**AIM OF THE TASK:** Copy each line of the data below, character for character.

--- DATASET RECORDS Enclosed Below ---

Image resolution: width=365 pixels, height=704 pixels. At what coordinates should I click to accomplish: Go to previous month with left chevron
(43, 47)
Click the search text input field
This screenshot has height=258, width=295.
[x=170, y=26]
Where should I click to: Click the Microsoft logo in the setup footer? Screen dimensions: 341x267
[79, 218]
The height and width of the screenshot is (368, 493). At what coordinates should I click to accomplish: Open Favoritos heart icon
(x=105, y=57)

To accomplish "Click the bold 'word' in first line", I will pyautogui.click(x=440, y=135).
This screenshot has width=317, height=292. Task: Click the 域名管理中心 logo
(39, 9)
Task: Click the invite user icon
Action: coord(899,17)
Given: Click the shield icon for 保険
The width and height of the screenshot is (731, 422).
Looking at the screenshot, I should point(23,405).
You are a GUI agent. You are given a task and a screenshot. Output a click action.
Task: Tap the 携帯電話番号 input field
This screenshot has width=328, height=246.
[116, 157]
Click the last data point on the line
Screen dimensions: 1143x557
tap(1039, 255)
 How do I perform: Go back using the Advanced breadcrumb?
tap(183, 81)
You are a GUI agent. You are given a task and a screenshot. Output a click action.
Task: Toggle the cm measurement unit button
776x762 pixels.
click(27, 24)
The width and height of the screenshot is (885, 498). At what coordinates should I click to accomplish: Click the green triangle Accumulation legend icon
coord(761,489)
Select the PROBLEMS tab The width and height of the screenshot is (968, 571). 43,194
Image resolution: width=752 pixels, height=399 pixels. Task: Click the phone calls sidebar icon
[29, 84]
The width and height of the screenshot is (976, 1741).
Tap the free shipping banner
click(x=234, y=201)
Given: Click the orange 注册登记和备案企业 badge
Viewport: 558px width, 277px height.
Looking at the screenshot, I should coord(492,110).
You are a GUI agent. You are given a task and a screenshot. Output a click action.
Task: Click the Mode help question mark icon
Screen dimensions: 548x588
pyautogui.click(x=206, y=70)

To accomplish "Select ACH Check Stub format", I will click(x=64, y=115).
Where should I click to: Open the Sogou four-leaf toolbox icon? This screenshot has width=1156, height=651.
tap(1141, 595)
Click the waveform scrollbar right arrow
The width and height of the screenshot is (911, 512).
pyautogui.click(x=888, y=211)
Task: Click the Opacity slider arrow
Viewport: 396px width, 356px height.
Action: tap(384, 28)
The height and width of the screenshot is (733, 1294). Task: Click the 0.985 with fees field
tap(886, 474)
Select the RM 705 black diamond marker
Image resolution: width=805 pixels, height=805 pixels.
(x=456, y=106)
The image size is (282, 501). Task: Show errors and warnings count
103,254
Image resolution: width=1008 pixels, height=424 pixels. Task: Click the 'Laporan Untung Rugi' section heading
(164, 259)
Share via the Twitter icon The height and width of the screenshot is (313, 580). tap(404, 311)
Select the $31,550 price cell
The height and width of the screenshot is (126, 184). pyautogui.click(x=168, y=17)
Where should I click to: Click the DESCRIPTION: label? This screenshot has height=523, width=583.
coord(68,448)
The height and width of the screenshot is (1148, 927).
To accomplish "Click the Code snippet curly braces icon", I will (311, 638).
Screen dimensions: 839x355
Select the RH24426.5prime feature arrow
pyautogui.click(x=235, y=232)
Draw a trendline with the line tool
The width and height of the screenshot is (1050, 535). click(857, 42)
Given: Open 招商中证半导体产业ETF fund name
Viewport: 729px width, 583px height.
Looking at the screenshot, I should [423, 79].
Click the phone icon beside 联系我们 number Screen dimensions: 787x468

--- End of Enclosed DATASET RECORDS ---

**YOUR RESPONSE:**
Image resolution: width=365 pixels, height=704 pixels. At what coordinates should I click to accomplish: Go to previous month with left chevron
(43, 47)
Click the search text input field
This screenshot has height=258, width=295.
[x=170, y=26]
Where should I click to: Click the Microsoft logo in the setup footer? Screen dimensions: 341x267
[79, 218]
The height and width of the screenshot is (368, 493). At what coordinates should I click to accomplish: Open Favoritos heart icon
(x=105, y=57)

To accomplish "Click the bold 'word' in first line", I will pyautogui.click(x=440, y=135).
This screenshot has width=317, height=292. Task: Click the 域名管理中心 logo
(39, 9)
Task: Click the invite user icon
Action: coord(899,17)
Given: Click the shield icon for 保険
The width and height of the screenshot is (731, 422).
Looking at the screenshot, I should point(23,405).
You are a GUI agent. You are given a task and a screenshot. Output a click action.
Task: Tap the 携帯電話番号 input field
This screenshot has width=328, height=246.
[116, 157]
Click the last data point on the line
Screen dimensions: 1143x557
tap(1039, 255)
 How do I perform: Go back using the Advanced breadcrumb?
tap(183, 81)
You are a GUI agent. You are given a task and a screenshot. Output a click action.
Task: Toggle the cm measurement unit button
776x762 pixels.
click(27, 24)
The width and height of the screenshot is (885, 498). At what coordinates should I click to accomplish: Click the green triangle Accumulation legend icon
coord(761,489)
Select the PROBLEMS tab The width and height of the screenshot is (968, 571). 43,194
Image resolution: width=752 pixels, height=399 pixels. Task: Click the phone calls sidebar icon
[29, 84]
The width and height of the screenshot is (976, 1741).
Tap the free shipping banner
click(x=234, y=201)
Given: Click the orange 注册登记和备案企业 badge
Viewport: 558px width, 277px height.
Looking at the screenshot, I should coord(492,110).
You are a GUI agent. You are given a task and a screenshot. Output a click action.
Task: Click the Mode help question mark icon
Screen dimensions: 548x588
pyautogui.click(x=206, y=70)

To accomplish "Select ACH Check Stub format", I will click(x=64, y=115).
Where should I click to: Open the Sogou four-leaf toolbox icon? This screenshot has width=1156, height=651.
tap(1141, 595)
Click the waveform scrollbar right arrow
The width and height of the screenshot is (911, 512).
pyautogui.click(x=888, y=211)
Task: Click the Opacity slider arrow
Viewport: 396px width, 356px height.
Action: tap(384, 28)
The height and width of the screenshot is (733, 1294). Task: Click the 0.985 with fees field
tap(886, 474)
Select the RM 705 black diamond marker
Image resolution: width=805 pixels, height=805 pixels.
(x=456, y=106)
The image size is (282, 501). Task: Show errors and warnings count
103,254
Image resolution: width=1008 pixels, height=424 pixels. Task: Click the 'Laporan Untung Rugi' section heading
(164, 259)
Share via the Twitter icon The height and width of the screenshot is (313, 580). tap(404, 311)
Select the $31,550 price cell
The height and width of the screenshot is (126, 184). pyautogui.click(x=168, y=17)
Where should I click to: Click the DESCRIPTION: label? This screenshot has height=523, width=583.
coord(68,448)
The height and width of the screenshot is (1148, 927).
To accomplish "Click the Code snippet curly braces icon", I will (311, 638).
Screen dimensions: 839x355
Select the RH24426.5prime feature arrow
pyautogui.click(x=235, y=232)
Draw a trendline with the line tool
The width and height of the screenshot is (1050, 535). click(857, 42)
Given: Open 招商中证半导体产业ETF fund name
Viewport: 729px width, 583px height.
Looking at the screenshot, I should [423, 79].
Click the phone icon beside 联系我们 number Screen dimensions: 787x468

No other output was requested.